# Exercise goal:
Down to the last line, copy the records below without any change.
Start of Block
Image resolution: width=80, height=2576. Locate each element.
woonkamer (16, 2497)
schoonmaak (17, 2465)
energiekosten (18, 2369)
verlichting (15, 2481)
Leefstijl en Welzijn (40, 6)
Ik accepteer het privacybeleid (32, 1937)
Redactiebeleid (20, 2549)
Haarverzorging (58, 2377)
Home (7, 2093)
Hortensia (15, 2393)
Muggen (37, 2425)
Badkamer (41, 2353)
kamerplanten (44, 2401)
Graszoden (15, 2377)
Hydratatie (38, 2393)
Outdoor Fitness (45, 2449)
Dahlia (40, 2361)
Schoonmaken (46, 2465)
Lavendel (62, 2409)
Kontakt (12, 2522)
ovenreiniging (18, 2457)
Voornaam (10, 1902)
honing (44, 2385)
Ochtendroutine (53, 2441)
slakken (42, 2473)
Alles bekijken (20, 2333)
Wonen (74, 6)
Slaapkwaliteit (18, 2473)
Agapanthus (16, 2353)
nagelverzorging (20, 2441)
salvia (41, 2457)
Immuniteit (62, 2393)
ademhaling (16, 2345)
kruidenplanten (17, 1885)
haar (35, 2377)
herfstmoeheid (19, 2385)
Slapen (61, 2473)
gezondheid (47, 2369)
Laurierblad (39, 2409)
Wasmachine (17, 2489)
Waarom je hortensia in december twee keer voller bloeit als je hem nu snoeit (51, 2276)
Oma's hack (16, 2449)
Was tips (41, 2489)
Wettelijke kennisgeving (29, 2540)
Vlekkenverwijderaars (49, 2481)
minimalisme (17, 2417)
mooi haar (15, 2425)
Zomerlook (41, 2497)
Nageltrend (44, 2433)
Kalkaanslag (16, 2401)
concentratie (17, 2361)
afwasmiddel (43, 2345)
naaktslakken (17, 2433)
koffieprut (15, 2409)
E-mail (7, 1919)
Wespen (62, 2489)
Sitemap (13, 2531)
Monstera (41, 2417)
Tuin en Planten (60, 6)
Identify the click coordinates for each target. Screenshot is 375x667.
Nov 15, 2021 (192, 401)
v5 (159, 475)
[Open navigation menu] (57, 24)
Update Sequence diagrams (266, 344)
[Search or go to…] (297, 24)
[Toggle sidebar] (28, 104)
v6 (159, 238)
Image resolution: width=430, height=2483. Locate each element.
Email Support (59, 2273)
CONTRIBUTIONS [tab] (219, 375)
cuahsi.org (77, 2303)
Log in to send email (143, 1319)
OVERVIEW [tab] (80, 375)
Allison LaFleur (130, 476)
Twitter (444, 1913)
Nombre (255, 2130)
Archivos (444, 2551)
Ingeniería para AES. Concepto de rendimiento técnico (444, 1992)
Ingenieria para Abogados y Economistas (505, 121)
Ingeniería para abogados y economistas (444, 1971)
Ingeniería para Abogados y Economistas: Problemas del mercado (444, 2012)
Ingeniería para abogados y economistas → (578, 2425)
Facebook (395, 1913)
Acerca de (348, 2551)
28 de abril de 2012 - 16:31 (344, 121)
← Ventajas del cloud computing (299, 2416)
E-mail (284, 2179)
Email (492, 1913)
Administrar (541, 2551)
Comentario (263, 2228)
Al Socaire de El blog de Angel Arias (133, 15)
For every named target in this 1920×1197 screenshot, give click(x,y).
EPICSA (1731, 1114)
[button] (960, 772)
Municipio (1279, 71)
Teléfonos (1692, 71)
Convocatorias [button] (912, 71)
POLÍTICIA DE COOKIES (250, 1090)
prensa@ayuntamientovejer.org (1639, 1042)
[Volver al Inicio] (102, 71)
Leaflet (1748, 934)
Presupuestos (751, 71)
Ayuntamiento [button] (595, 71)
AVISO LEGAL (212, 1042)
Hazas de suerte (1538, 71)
End of Block
# Result of the exercise:
Image resolution: width=80, height=2576. Locate each element.
woonkamer (16, 2497)
schoonmaak (17, 2465)
energiekosten (18, 2369)
verlichting (15, 2481)
Leefstijl en Welzijn (40, 6)
Ik accepteer het privacybeleid (32, 1937)
Redactiebeleid (20, 2549)
Haarverzorging (58, 2377)
Home (7, 2093)
Hortensia (15, 2393)
Muggen (37, 2425)
Badkamer (41, 2353)
kamerplanten (44, 2401)
Graszoden (15, 2377)
Hydratatie (38, 2393)
Outdoor Fitness (45, 2449)
Dahlia (40, 2361)
Schoonmaken (46, 2465)
Lavendel (62, 2409)
Kontakt (12, 2522)
ovenreiniging (18, 2457)
Voornaam (10, 1902)
honing (44, 2385)
Ochtendroutine (53, 2441)
slakken (42, 2473)
Alles bekijken (20, 2333)
Wonen (74, 6)
Slaapkwaliteit (18, 2473)
Agapanthus (16, 2353)
nagelverzorging (20, 2441)
salvia (41, 2457)
Immuniteit (62, 2393)
ademhaling (16, 2345)
kruidenplanten (17, 1885)
haar (35, 2377)
herfstmoeheid (19, 2385)
Slapen (61, 2473)
gezondheid (47, 2369)
Laurierblad (39, 2409)
Wasmachine (17, 2489)
Waarom je hortensia in december twee keer voller bloeit als je hem nu snoeit (51, 2276)
Oma's hack (16, 2449)
Was tips (41, 2489)
Wettelijke kennisgeving (29, 2540)
Vlekkenverwijderaars (49, 2481)
minimalisme (17, 2417)
mooi haar (15, 2425)
Zomerlook (41, 2497)
Nageltrend (44, 2433)
Kalkaanslag (16, 2401)
concentratie (17, 2361)
afwasmiddel (43, 2345)
naaktslakken (17, 2433)
koffieprut (15, 2409)
E-mail (7, 1919)
Wespen (62, 2489)
Sitemap (13, 2531)
Monstera (41, 2417)
Tuin en Planten (60, 6)
Identify the click coordinates for each target. Screenshot is 375x667.
Nov 15, 2021 (192, 401)
v5 (159, 475)
[Open navigation menu] (57, 24)
Update Sequence diagrams (266, 344)
[Search or go to…] (297, 24)
[Toggle sidebar] (28, 104)
v6 (159, 238)
Image resolution: width=430, height=2483. Locate each element.
Email Support (59, 2273)
CONTRIBUTIONS [tab] (219, 375)
cuahsi.org (77, 2303)
Log in to send email (143, 1319)
OVERVIEW [tab] (80, 375)
Allison LaFleur (130, 476)
Twitter (444, 1913)
Nombre (255, 2130)
Archivos (444, 2551)
Ingeniería para AES. Concepto de rendimiento técnico (444, 1992)
Ingenieria para Abogados y Economistas (505, 121)
Ingeniería para abogados y economistas (444, 1971)
Ingeniería para Abogados y Economistas: Problemas del mercado (444, 2012)
Ingeniería para abogados y economistas → (578, 2425)
Facebook (395, 1913)
Acerca de (348, 2551)
28 de abril de 2012 - 16:31 (344, 121)
← Ventajas del cloud computing (299, 2416)
E-mail (284, 2179)
Email (492, 1913)
Administrar (541, 2551)
Comentario (263, 2228)
Al Socaire de El blog de Angel Arias (133, 15)
For every named target in this 1920×1197 screenshot, give click(x,y).
EPICSA (1731, 1114)
[button] (960, 772)
Municipio (1279, 71)
Teléfonos (1692, 71)
Convocatorias [button] (912, 71)
POLÍTICIA DE COOKIES (250, 1090)
prensa@ayuntamientovejer.org (1639, 1042)
[Volver al Inicio] (102, 71)
Leaflet (1748, 934)
Presupuestos (751, 71)
Ayuntamiento [button] (595, 71)
AVISO LEGAL (212, 1042)
Hazas de suerte (1538, 71)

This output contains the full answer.